CVE Vulnerabilities

CVE-2023-32078

Authorization Bypass Through User-Controlled Key

Published: Aug 24, 2023 | Modified: Aug 31, 2023
CVSS 3.x
7.5
HIGH
Source:
NVD
CVSS:3.1/AV:N/AC:L/PR:N/UI:N/S:U/C:N/I:H/A:N
CVSS 2.x
RedHat/V2
RedHat/V3
Ubuntu

Netmaker makes networks with WireGuard. An Insecure Direct Object Reference (IDOR) vulnerability was found in versions prior to 0.17.1 and 0.18.6 in the user update function. By specifying another users username, it was possible to update the other users password. The issue is patched in 0.17.1 and fixed in 0.18.6. If Users are using 0.17.1, they should run docker pull gravitl/netmaker:v0.17.1 and docker-compose up -d. This will switch them to the patched users. If users are using v0.18.0-0.18.5, they should upgrade to v0.18.6 or later.
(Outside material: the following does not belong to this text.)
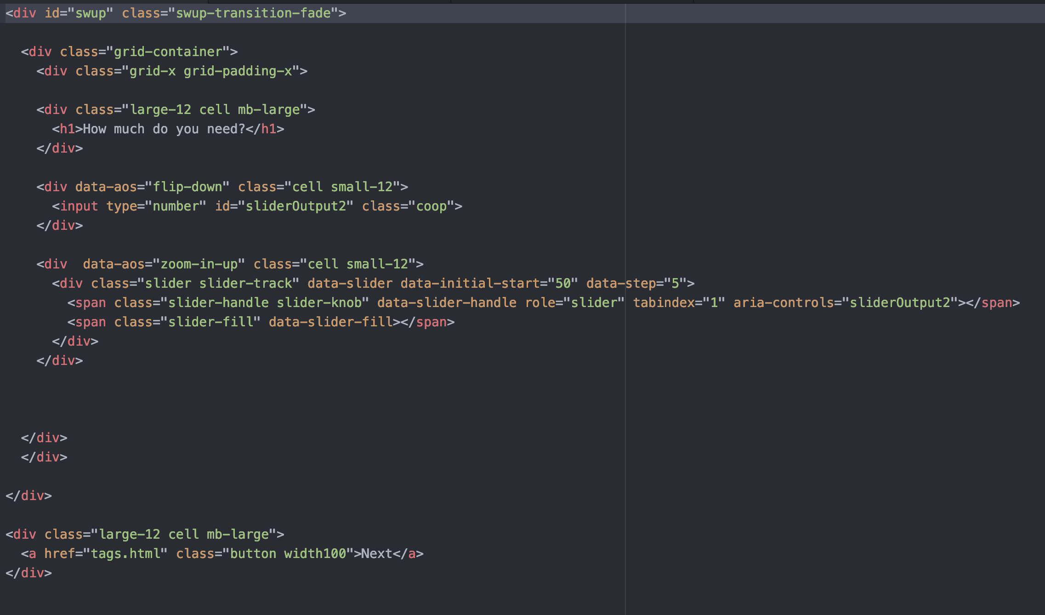
Task: Click the "slider-handle slider-knob" class string
Action: click(265, 302)
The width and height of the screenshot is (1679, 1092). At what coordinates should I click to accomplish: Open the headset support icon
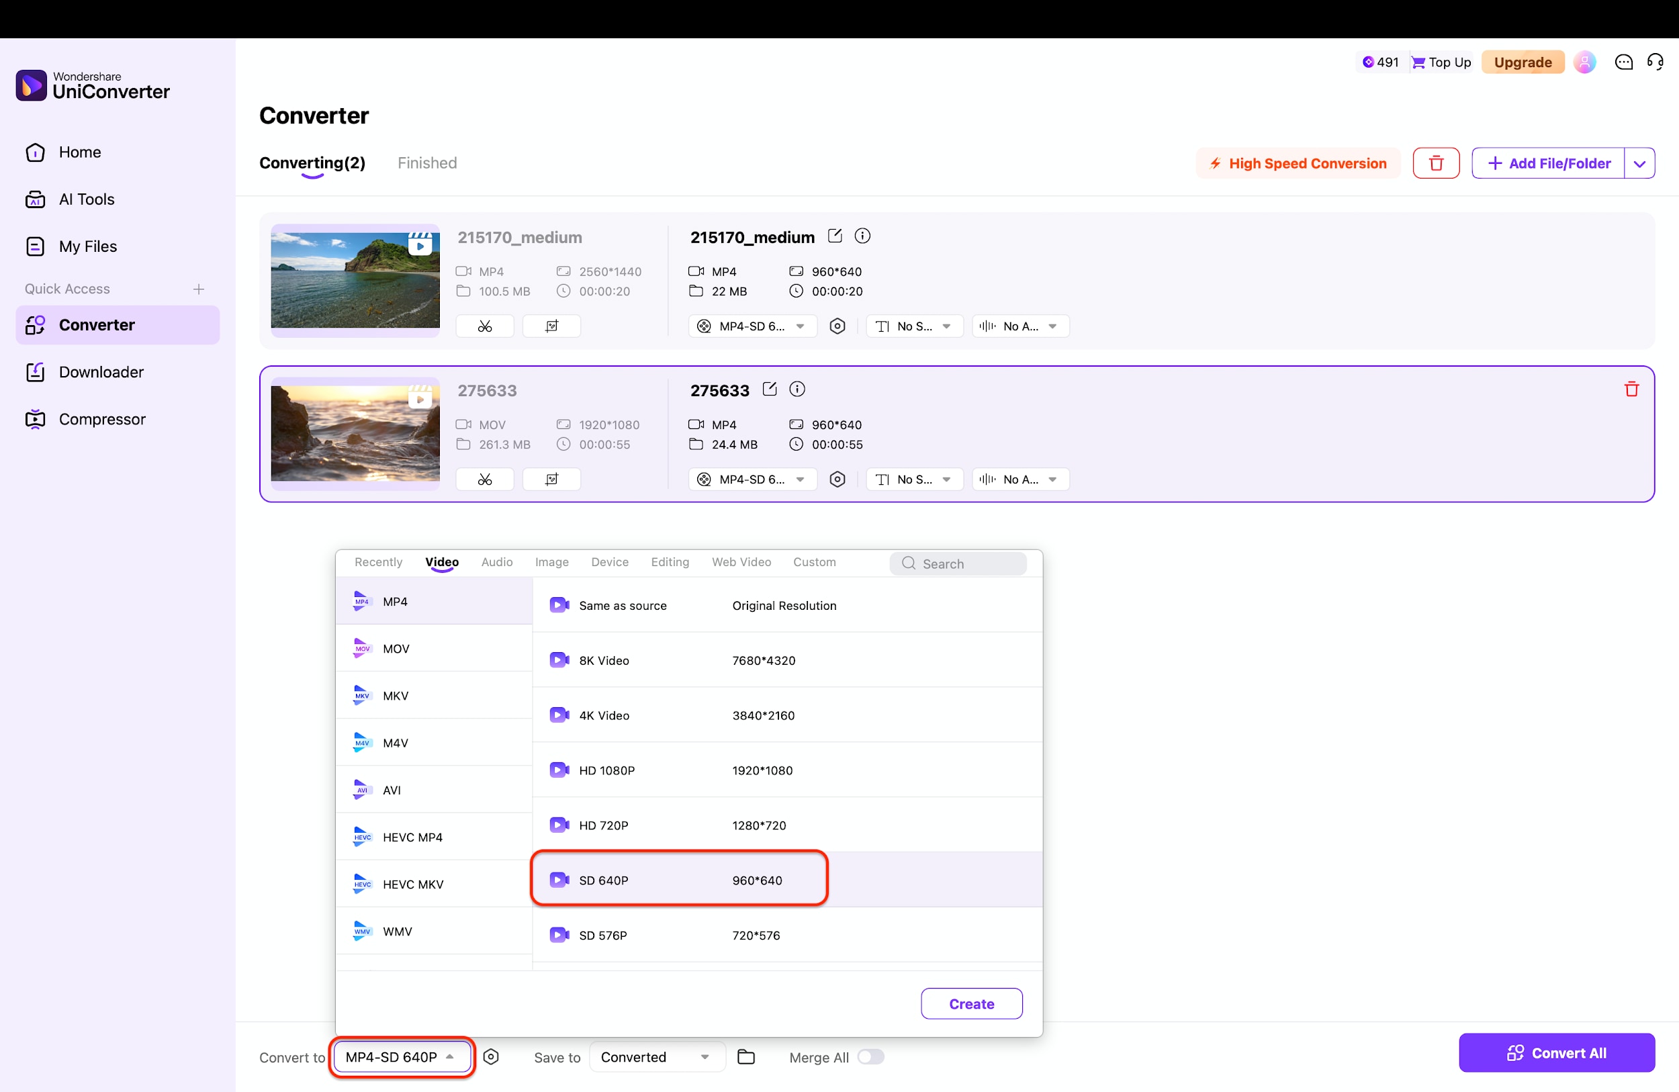(x=1656, y=62)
As a workaround, someone using version 0.17.1 can pull the latest docker image of the backend and restart the server.

Weakness

The system’s authorization functionality does not prevent one user from gaining access to another user’s data or record by modifying the key value identifying the data.

Affected Software

Name Vendor Start Version End Version
Netmaker Gravitl * 0.17.1 (excluding)
Netmaker Gravitl 0.18.0 (including) 0.18.5 (including)

Extended Description

Retrieval of a user record occurs in the system based on some key value that is under user control. The key would typically identify a user-related record stored in the system and would be used to lookup that record for presentation to the user. It is likely that an attacker would have to be an authenticated user in the system. However, the authorization process would not properly check the data access operation to ensure that the authenticated user performing the operation has sufficient entitlements to perform the requested data access, hence bypassing any other authorization checks present in the system. For example, attackers can look at places where user specific data is retrieved (e.g. search screens) and determine whether the key for the item being looked up is controllable externally. The key may be a hidden field in the HTML form field, might be passed as a URL parameter or as an unencrypted cookie variable, then in each of these cases it will be possible to tamper with the key value. One manifestation of this weakness is when a system uses sequential or otherwise easily-guessable session IDs that would allow one user to easily switch to another user’s session and read/modify their data.